Upon the hearth the fire is red,
Beneath the roof there is a bed;
But not yet weary are our feet,
Still round the corner we may meet
A sudden tree or standing stone
That none have seen but we alone.

Tree and flower and leaf and grass,
Let them pass! Let them pass!
Hill and water under sky,
Pass them by! Pass them by!

Still round the corner there may wait
A new road or a secret gate,
And though we pass them by today,
Tomorrow we may come this way
And take the hidden paths that run
Towards the Moon or to the Sun.

Apple, thorn, and nut and sloe,
Let them go! Let them go!
Sand and stone and pool and dell,
Fare you well! Fare you well!

She was rather pleased with the starting of the song, though there was something wistful about it, and she had not quite done enough to finish it nor would sing the end of it until she felt sure of how it went. At least it did to entertain the dwarves though, and kept them mostly quiet by its tune as she led them on towards their goal. Songs and riddles, and she could almost pretend they were out for little more than a picnic stroll; for all the the forest was dark and looming, nothing had yet tried to attack them, and Bilba could not but help feeling relieved that the Company went unbothered and unmolested for at least a little while.

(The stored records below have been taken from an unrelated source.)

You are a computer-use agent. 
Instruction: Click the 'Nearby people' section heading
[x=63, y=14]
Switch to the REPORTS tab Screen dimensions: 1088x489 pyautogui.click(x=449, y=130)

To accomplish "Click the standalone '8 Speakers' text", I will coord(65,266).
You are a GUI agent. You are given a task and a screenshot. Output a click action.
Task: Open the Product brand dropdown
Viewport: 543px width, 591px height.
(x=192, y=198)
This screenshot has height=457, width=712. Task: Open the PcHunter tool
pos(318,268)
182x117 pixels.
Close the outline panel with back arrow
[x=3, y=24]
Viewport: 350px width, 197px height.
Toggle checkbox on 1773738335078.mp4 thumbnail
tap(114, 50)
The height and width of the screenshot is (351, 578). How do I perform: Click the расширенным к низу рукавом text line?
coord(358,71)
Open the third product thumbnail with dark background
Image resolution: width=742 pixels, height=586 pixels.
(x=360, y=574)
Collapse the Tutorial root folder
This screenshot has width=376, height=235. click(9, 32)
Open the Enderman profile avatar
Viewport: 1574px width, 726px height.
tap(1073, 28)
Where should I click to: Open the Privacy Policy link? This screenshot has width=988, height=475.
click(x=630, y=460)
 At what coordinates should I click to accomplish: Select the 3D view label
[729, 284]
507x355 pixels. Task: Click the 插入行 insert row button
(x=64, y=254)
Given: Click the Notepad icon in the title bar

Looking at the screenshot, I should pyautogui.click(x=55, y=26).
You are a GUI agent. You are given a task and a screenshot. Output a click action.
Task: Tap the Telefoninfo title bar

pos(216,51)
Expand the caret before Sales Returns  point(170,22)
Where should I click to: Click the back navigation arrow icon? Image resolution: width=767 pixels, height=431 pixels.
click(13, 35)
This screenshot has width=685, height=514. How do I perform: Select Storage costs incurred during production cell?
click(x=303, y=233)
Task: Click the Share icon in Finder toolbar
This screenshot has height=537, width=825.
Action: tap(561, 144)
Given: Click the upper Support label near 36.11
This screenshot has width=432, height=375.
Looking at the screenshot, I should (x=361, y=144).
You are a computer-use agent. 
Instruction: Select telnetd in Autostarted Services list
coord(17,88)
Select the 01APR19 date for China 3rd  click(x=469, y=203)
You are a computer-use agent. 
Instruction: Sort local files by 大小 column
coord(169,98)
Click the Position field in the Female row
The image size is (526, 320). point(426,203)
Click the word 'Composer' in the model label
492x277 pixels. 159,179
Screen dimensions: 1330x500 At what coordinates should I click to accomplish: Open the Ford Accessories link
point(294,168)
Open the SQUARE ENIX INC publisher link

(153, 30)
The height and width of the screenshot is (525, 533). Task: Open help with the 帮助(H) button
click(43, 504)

On and on, day in and day out, for what seemed to be weeks she led them through the murk, until at last they came upon the curve of a rushing river. It was swift and dark in its deepness, but it seemed not so far a distance to the opposite bank, and what Bilba could see of the other side looked not quite as dreary as where they'd been. Less grim and more golden, through the trees remained as thick and tangled as they had seen before. The remnants of a bridge, now long collapsed into the water, jutted from the path in slivers and would be of little use. A boat there was, however; tied to the far bank, and it took Fili three tries to toss a rope across to hook it, and Dori's strength to pull it free from its tether and send it scooting over the rapids back to them. It had no paddle with it, but a quick thought from Kili set them right: the rope was lashed to an arrow, and fired over the stream to lodge in a tree on the far side, allowing the dwarves to haul the boat across on the line.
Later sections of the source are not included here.